Given instruction: Reproduce word for word the lines of the items below, starting at the line that contains "The width and height of the screenshot is (1263, 412)." and ending at the line that contains "tap(549, 103)", with both of those lines included. Give only those lines.

Available records:
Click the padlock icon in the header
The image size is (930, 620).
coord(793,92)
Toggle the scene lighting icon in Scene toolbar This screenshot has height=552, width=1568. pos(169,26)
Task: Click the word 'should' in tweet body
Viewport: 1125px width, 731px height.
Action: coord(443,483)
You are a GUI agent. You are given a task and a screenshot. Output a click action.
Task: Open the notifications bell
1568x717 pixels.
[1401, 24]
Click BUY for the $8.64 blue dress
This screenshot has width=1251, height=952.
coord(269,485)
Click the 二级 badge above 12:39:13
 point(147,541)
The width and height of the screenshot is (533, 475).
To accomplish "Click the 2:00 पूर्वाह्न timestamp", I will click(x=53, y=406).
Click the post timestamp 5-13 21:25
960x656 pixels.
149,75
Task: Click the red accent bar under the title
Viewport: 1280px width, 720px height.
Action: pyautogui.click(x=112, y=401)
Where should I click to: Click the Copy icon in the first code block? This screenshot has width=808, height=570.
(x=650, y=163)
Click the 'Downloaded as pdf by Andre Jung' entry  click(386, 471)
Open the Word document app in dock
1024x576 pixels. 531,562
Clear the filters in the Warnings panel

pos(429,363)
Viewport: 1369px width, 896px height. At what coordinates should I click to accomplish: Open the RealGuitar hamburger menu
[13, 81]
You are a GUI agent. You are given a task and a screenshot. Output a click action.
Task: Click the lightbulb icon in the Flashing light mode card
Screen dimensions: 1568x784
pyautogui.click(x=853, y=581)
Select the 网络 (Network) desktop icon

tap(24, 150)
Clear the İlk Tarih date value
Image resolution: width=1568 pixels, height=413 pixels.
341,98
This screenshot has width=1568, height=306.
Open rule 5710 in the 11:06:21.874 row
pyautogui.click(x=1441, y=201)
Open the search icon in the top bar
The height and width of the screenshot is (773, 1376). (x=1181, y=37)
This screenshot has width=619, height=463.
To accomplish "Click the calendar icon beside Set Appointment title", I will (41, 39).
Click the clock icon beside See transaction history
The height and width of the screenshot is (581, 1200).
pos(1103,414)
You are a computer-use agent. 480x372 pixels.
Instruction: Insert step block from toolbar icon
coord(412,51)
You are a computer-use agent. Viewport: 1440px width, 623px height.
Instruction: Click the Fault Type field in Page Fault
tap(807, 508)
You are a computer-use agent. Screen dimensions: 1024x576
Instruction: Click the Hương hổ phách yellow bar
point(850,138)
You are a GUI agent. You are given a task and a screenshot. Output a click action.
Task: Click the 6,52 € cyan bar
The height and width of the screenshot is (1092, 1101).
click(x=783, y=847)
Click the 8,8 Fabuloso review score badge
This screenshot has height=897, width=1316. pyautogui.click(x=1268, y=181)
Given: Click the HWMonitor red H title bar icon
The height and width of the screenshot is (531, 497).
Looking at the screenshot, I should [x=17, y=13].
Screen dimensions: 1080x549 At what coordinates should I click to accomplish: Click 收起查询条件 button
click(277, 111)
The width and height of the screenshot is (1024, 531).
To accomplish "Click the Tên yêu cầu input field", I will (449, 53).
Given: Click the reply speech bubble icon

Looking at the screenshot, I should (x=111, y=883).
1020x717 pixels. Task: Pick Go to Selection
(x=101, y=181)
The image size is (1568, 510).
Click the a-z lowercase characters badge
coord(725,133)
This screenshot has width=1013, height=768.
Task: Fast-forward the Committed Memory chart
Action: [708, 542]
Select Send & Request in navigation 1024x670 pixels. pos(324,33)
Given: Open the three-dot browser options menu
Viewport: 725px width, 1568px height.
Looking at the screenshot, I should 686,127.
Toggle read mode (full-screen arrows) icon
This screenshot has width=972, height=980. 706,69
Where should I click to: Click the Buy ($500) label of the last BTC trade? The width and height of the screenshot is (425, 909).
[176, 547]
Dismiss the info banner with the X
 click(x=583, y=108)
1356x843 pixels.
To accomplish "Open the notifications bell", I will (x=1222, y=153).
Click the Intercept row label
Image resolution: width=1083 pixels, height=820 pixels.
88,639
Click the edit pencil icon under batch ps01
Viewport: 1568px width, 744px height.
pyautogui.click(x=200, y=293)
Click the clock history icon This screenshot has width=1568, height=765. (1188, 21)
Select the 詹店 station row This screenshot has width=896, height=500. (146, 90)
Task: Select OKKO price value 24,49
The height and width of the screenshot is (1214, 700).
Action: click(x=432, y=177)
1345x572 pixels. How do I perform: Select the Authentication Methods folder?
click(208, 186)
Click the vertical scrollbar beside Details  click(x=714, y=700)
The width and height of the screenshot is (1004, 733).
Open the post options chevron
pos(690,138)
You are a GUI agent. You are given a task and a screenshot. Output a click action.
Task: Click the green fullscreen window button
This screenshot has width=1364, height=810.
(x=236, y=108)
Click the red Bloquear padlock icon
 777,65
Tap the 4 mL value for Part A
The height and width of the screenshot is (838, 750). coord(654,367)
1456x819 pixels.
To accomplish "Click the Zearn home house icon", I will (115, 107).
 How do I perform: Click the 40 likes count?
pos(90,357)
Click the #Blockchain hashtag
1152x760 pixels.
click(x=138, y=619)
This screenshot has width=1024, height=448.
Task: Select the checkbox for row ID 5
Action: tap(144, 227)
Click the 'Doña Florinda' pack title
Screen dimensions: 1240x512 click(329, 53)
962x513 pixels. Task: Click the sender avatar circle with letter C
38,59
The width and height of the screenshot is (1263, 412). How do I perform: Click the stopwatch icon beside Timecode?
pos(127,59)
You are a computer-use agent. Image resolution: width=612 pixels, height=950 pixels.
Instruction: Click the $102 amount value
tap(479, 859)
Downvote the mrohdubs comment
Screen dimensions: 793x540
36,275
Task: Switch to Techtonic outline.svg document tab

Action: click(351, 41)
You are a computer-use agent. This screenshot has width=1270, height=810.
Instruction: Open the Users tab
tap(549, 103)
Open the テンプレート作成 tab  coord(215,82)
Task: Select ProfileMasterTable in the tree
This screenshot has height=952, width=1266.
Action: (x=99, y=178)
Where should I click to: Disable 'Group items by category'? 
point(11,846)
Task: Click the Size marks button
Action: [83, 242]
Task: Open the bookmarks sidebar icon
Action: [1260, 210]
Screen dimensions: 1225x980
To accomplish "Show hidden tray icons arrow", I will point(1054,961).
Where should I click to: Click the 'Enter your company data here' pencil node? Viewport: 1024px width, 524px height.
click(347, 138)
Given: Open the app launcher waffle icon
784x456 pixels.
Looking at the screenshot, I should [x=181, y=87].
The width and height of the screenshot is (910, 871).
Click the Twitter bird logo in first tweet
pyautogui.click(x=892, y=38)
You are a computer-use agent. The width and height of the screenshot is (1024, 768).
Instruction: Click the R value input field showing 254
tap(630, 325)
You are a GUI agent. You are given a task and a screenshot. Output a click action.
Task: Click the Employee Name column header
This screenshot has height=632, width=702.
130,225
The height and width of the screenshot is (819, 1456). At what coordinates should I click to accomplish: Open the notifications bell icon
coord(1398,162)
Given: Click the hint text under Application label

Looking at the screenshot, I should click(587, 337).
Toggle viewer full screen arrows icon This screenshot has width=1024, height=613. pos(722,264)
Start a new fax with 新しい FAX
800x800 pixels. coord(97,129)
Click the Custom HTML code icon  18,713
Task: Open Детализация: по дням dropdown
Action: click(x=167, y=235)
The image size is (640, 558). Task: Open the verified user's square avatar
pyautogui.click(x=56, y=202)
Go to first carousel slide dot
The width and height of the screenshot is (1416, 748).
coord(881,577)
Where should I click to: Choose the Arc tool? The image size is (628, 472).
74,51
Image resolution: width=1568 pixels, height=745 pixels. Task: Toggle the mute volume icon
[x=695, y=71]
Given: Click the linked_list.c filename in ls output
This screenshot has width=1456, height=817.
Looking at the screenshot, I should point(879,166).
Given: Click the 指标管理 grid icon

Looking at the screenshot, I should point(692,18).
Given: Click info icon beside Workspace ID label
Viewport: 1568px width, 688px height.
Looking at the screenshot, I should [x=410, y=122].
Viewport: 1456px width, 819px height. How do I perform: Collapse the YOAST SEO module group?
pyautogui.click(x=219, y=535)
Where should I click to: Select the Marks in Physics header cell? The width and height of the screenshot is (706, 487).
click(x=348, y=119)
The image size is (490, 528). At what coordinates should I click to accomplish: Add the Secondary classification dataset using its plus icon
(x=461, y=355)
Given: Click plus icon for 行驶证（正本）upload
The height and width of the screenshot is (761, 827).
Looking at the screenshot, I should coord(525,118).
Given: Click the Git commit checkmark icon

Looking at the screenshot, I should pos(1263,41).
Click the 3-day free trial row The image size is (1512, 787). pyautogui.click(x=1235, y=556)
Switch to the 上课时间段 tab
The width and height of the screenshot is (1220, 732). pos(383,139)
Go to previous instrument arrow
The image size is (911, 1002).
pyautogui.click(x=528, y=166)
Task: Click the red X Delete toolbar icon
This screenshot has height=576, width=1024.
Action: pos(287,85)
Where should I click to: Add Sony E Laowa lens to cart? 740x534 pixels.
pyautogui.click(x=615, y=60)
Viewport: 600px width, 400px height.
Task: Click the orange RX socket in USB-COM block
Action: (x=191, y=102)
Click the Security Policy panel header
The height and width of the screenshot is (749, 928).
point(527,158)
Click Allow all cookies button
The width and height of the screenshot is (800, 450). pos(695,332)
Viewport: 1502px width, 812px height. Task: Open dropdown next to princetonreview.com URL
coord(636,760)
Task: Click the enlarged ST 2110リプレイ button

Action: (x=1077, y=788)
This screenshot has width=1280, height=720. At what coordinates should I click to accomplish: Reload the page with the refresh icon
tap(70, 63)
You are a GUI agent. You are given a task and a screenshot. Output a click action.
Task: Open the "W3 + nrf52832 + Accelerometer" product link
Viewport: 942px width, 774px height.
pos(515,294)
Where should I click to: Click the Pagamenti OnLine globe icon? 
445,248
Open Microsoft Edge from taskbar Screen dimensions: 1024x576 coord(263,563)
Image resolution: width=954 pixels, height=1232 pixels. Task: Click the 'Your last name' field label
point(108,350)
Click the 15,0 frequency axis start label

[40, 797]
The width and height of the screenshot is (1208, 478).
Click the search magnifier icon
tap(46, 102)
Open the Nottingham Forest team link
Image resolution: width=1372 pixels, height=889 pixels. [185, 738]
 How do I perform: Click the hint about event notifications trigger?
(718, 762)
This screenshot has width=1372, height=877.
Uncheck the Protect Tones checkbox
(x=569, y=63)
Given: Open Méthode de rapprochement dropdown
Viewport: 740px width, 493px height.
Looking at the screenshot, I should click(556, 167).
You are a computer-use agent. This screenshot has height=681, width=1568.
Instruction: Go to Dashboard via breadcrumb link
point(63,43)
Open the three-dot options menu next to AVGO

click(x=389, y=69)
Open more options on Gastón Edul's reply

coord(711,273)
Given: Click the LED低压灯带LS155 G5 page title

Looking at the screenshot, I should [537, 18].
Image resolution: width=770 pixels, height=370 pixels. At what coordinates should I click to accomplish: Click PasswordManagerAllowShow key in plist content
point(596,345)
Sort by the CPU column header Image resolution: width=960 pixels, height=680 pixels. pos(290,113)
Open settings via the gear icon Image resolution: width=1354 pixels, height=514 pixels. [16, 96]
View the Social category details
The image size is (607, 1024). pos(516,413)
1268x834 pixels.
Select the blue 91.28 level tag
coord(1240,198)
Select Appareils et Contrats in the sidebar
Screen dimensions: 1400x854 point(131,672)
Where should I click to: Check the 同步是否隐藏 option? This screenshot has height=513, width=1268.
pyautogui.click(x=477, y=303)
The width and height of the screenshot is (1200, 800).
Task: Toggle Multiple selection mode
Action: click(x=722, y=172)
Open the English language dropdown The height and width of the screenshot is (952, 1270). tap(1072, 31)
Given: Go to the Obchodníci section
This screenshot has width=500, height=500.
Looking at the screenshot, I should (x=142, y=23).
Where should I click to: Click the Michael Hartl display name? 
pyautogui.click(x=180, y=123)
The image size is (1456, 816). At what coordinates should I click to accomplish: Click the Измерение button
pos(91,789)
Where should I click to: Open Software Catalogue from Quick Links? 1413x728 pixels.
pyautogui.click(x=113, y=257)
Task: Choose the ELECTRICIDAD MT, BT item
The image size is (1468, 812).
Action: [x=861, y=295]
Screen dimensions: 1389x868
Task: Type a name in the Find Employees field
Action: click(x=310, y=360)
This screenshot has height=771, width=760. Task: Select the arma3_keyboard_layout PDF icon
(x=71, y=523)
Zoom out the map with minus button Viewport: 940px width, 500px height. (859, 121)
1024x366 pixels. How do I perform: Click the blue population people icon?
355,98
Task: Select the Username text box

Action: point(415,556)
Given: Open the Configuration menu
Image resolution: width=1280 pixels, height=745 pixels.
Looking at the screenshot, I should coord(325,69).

Response for this exercise:
The width and height of the screenshot is (1263, 412). How do I perform: Click the stopwatch icon beside Timecode?
pos(127,59)
You are a computer-use agent. Image resolution: width=612 pixels, height=950 pixels.
Instruction: Click the $102 amount value
tap(479, 859)
Downvote the mrohdubs comment
Screen dimensions: 793x540
36,275
Task: Switch to Techtonic outline.svg document tab

Action: click(351, 41)
You are a computer-use agent. This screenshot has width=1270, height=810.
Instruction: Open the Users tab
tap(549, 103)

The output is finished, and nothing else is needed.